Fundus photograph–based diabetic retinopathy screening is widely used but provides 2-dimensional retinal information, which can lead to over-referral for diabetic macular edema evaluation. In prior studies, false-positive diabetic macular edema referral rates with fundus photograph–based screening have ranged from 71% to 86%, increasing the burden on specialist eye clinics.
In a study published in JAMA, researchers evaluated whether an artificial intelligence–based optical coherence tomography (AI-OCT) system could improve diabetic macular edema (DME) triage when used as an add-on secondary screening tool. The system was not tested as a fully autonomous diagnostic system.
Researchers conducted a stepwise evaluation in Hong Kong that included a prospective silent-mode validation study followed by a multicenter noninferiority randomized clinical trial. The randomized trial included 276 patients with suspected DME identified through a territory-wide diabetic retinopathy screening program. Patients were randomly assigned to referral decisions based on standard fundus photograph–based screening reports alone or on standard screening reports plus AI-OCT reports.
The prespecified primary outcome was the false-positive DME referral rate, defined as the proportion of referred patients who were ultimately determined not to have DME. The trial used a prespecified noninferiority margin of 20%. Referral sensitivity, referral specificity, and referral rate were secondary outcomes that were derived from prospectively collected data but were not specified in the original protocol. The between-group superiority analysis was exploratory.
The false-positive DME referral rate was 24% in the AI-OCT group compared with 69% in the standard-care group, meeting the prespecified criterion for noninferiority. In the standard-care group, all 139 patients were referred for specialist evaluation because enrollment required a fundus photograph–based report indicating suspected DME, which triggers referral under the existing pathway. As a result, the comparator was an AI-augmented review pathway vs a refer-everyone rule rather than a head-to-head comparison with individualized clinician judgment.
Under the AI-OCT pathway, 54 of 137 patients would have been referred for DME evaluation compared with 139 of 139 patients in the standard-care group, representing a referral-rate reduction from 100% to 39%.
Referral sensitivity was 100% in both groups. In the AI-OCT group, 41 referred patients were confirmed to have DME, and no DME cases occurred among patients whose referral was deferred. Referral specificity was 87% in the AI-OCT group compared with 0% in the control group, reflecting the automatic referral of all control patients under standard care.
The randomized trial was preceded by a prospective silent-mode validation study involving 603 patients with diabetes who underwent OCT imaging at a tertiary eye hospital. Among 1,200 scans, 7% were classified as ungradable. Among 1,114 gradable scans that proceeded to the DME detection model, 4% were classified as uncertain. With uncertain cases counted as positive predictions, the AI-OCT system achieved 99% sensitivity and 91% specificity for DME detection.

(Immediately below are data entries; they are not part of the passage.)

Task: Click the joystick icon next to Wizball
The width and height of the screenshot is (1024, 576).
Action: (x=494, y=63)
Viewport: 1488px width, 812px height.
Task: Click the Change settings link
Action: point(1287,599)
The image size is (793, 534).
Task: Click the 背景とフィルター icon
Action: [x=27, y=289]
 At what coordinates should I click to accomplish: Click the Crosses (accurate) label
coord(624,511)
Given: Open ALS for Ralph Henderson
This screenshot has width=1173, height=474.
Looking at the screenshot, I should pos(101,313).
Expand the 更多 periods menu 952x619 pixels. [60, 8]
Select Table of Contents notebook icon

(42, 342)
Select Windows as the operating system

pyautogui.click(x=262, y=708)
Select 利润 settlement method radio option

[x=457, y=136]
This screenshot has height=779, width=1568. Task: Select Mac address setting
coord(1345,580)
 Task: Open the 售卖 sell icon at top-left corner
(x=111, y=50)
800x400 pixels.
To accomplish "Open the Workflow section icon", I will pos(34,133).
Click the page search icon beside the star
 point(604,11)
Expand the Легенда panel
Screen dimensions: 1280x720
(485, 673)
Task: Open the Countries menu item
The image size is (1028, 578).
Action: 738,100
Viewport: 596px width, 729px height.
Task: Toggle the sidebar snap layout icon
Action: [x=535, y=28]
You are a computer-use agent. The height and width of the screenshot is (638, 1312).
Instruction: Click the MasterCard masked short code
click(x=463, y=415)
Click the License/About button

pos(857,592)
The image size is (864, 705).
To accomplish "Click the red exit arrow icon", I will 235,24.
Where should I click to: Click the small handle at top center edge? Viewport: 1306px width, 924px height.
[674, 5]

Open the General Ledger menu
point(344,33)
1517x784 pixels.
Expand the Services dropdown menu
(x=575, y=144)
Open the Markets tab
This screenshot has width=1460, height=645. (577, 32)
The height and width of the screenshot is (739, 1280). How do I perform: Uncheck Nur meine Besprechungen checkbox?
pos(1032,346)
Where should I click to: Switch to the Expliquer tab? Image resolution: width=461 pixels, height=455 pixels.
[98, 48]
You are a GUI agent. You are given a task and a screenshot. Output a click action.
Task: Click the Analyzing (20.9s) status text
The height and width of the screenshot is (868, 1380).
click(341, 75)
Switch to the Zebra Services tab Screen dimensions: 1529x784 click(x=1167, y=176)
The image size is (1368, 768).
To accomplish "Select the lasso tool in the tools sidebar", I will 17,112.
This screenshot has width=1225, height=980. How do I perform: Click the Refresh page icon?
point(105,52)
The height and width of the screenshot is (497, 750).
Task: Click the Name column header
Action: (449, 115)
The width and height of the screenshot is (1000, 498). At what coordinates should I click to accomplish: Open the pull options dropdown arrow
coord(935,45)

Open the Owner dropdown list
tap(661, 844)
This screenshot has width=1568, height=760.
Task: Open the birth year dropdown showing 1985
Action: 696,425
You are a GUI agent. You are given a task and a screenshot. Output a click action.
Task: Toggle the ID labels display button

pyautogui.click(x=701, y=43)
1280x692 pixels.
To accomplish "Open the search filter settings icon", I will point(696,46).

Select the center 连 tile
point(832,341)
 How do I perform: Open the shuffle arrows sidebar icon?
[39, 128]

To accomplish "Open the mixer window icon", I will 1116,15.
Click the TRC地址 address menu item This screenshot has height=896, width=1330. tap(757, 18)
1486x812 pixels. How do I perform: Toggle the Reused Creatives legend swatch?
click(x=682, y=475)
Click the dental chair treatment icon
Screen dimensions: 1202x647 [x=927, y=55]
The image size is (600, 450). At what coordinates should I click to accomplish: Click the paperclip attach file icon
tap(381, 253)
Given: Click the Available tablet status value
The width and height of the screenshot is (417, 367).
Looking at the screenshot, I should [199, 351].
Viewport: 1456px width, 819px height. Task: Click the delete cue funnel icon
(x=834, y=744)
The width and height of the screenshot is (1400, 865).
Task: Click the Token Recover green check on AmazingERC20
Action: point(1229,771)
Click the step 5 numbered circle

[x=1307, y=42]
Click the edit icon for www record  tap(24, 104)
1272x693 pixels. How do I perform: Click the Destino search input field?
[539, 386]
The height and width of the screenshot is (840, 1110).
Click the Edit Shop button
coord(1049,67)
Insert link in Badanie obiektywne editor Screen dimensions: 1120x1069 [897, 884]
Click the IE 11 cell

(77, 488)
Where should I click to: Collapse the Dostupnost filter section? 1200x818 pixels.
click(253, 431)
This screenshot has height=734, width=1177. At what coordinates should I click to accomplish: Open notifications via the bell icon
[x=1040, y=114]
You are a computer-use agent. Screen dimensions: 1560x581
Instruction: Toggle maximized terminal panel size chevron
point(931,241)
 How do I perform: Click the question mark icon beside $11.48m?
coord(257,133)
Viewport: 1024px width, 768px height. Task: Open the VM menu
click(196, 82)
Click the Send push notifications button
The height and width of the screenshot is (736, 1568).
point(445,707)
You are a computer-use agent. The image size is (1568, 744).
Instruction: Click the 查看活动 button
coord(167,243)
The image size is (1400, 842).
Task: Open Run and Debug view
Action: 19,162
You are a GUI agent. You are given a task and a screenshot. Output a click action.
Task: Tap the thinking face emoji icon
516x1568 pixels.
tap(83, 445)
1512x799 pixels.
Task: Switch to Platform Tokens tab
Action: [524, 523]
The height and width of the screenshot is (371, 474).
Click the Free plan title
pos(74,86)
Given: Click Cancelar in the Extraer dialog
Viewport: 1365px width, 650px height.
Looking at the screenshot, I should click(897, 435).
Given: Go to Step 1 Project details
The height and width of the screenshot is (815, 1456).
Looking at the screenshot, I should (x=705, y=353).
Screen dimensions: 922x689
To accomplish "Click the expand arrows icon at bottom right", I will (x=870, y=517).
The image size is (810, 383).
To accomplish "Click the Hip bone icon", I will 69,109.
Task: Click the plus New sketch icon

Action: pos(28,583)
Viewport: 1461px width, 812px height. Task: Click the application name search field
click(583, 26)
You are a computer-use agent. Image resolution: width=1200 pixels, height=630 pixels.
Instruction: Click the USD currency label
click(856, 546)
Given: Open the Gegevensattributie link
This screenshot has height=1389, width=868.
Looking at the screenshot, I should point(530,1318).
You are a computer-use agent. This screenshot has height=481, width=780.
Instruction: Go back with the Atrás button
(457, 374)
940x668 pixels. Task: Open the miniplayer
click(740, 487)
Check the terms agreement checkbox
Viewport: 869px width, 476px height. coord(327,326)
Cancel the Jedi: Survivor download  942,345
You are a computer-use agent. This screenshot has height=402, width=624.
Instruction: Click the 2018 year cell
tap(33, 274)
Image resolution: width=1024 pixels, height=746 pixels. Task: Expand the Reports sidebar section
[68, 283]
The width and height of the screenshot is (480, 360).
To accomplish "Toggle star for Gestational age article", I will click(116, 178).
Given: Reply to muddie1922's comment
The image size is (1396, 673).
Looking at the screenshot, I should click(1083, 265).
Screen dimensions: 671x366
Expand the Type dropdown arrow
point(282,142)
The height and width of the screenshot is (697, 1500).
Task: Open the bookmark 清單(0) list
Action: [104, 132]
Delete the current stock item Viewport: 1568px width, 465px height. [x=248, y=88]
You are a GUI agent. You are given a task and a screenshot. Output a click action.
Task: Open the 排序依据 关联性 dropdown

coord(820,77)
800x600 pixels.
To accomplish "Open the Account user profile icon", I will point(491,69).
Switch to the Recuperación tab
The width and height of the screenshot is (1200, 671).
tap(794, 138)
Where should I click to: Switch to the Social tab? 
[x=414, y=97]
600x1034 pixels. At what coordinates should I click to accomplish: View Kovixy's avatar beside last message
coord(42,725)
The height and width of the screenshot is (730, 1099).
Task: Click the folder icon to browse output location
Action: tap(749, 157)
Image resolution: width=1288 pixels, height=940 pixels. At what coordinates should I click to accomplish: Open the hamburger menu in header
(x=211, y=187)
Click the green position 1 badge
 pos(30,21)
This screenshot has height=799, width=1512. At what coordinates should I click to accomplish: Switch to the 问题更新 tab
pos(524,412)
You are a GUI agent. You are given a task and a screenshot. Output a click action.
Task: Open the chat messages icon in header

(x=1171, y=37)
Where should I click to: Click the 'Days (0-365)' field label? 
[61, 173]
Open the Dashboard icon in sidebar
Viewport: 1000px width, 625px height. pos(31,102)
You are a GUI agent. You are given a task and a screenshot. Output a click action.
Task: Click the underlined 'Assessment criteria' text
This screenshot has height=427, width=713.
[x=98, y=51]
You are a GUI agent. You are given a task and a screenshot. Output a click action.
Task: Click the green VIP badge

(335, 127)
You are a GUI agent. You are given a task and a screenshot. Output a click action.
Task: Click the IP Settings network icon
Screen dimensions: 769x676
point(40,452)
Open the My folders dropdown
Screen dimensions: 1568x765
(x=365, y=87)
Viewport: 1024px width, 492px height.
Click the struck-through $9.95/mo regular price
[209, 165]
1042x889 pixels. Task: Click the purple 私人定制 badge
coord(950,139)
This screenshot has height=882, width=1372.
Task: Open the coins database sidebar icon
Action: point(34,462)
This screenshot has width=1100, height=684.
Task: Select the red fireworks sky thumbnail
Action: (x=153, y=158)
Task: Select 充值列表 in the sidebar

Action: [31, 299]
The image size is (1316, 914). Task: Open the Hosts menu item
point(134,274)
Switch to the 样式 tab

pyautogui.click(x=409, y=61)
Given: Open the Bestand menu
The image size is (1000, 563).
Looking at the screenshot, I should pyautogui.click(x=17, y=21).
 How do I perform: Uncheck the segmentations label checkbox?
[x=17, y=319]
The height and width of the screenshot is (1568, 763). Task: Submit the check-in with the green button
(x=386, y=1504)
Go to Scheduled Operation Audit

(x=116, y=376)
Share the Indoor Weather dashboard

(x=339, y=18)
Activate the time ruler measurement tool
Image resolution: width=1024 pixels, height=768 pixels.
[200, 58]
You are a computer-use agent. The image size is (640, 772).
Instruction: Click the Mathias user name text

The system incorporated automated image-quality assessment, DME detection, and uncertainty flagging. In the randomized trial, ophthalmologists did not rely solely on the AI output. They reviewed AI-generated probability scores along with clinical information available from screening reports, including visual acuity. Uncertain and ungradable scans also underwent review by optometrists before ophthalmologists determined whether referral was warranted.
Several limitations should be considered. The validation study enrolled patients from a tertiary eye hospital rather than directly from a diabetic retinopathy screening population. The study evaluated OCT scans from a single device manufacturer, which may limit generalizability to other imaging systems. The randomized trial included only patients with suspected DME, so the findings may not apply to broader diabetic retinopathy screening populations or to other retinal diseases.
The trial also did not test real-world implementation. For ethical reasons, all patients ultimately underwent specialist assessment, meaning referral decisions in the AI-OCT group were effectively hypothetical and no patient had care withheld. The study evaluated referral metrics, not clinical or visual outcomes, and further studies are needed to determine whether use of the system in routine care can safely reduce referrals, preserve vision, or reduce vision loss attributable to DME.
Disclosures: Several researchers reported industry relationships, patents, or interests in eye disease–related digital health companies outside the submitted work. The study was funded by the Innovation and Technology Fund and General Research Fund in Hong Kong.